What kinds of changes did scientists expect after the removal?

Scientists mainly expected seabird populations to recover—more nesting success, larger colonies, and the return of some species to historical breeding sites. They also anticipated a modest improvement in vegetation and soil quality as more bird nutrients accumulated on land, but they assumed these changes would be relatively gradual and limited in scope.

What changes went beyond predictions?

Several shifts surprised researchers: a dramatic greening of the island’s vegetation, a strong surge in lizard populations that began heavily browsing young plants, complex and unexpected reshuffling in insect communities, and detectable ecological changes in nearshore marine habitats driven by increased seabird activity. The scale and interconnectedness of these responses went far beyond initial models.

Did removing the cats cause any new problems?

Yes, in a way. While the removal was beneficial overall, some recovering species boomed so quickly that they created new challenges. For example, lizards, freed from cat predation, increased enough to threaten the regeneration of certain rare plants by overgrazing seedlings. These new pressures didn’t negate the benefits of removing the cats, but they showed that ecosystems often react in complex, non-linear ways.

Is removing invasive predators always the right choice?
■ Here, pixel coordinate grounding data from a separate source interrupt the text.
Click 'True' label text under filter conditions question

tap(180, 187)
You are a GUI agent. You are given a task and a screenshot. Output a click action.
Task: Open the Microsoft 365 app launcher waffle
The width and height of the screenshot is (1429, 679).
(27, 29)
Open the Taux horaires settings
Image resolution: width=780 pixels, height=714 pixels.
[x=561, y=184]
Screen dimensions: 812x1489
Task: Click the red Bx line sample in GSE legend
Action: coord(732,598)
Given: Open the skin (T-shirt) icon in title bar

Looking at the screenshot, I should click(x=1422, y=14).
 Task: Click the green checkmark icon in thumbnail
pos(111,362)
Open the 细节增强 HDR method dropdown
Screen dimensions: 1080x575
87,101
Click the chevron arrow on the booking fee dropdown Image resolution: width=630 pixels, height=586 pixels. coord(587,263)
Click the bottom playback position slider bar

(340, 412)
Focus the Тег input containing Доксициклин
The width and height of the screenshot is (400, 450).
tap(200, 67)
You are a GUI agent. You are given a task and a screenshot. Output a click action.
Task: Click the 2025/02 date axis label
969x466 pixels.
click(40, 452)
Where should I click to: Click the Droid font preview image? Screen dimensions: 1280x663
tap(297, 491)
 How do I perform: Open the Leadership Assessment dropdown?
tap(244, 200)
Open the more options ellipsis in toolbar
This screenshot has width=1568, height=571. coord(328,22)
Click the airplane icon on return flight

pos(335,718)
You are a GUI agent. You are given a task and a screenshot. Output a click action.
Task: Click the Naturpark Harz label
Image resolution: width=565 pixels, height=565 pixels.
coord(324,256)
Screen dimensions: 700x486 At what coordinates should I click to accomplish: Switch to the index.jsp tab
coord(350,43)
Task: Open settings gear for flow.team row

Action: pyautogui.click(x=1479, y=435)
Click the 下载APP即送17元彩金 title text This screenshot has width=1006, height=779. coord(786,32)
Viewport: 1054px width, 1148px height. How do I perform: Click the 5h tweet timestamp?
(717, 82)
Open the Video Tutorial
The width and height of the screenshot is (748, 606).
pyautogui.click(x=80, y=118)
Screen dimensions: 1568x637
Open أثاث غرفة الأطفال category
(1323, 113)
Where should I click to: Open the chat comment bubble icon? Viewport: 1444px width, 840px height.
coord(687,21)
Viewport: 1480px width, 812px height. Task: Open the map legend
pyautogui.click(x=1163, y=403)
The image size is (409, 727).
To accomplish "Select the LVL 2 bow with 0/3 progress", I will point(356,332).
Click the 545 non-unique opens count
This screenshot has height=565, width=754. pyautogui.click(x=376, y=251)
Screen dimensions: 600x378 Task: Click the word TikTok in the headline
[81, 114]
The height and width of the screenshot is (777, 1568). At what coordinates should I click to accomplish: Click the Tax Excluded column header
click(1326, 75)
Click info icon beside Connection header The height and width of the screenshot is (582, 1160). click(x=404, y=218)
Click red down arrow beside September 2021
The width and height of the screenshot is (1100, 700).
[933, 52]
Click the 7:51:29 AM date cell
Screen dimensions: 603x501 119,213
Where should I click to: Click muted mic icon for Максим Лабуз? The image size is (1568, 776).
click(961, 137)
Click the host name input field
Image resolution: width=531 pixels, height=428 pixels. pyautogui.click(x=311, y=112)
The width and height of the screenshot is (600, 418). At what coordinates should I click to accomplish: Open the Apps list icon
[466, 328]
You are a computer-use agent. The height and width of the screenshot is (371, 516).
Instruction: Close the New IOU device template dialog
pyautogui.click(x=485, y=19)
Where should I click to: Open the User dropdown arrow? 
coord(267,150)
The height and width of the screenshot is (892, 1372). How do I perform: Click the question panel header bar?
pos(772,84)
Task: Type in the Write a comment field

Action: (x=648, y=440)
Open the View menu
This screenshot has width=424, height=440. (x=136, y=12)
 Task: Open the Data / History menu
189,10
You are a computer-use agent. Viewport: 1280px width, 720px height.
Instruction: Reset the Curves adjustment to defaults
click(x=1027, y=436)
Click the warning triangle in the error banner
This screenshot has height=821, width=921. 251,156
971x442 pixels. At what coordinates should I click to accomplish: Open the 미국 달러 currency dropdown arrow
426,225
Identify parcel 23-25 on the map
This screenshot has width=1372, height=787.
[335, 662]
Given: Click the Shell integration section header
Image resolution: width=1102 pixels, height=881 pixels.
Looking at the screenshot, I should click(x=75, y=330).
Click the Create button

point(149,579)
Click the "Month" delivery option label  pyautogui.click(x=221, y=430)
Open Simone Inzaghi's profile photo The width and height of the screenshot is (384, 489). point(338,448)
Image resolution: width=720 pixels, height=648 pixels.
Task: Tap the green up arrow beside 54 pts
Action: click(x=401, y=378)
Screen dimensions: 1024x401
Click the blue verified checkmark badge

Not always, but it is often a powerful tool when native species are at risk of extinction. Each case needs careful evaluation, considering the ecological, ethical, and social dimensions. The island’s story illustrates both the enormous potential benefits—such as native species recovery—and the need to anticipate cascading effects and plan for long-term monitoring and adaptive management.

What can this island teach us about conservation elsewhere?

The main lesson is that ecosystems are deeply interconnected. Changing one component—especially a top predator—can trigger wide-ranging, sometimes surprising effects across land, sea, and sky. It underscores the importance of long-term observation, flexible management plans, and humility: even with sophisticated models, nature will always keep some of its responses delightfully, and sometimes challengingly, unpredictable.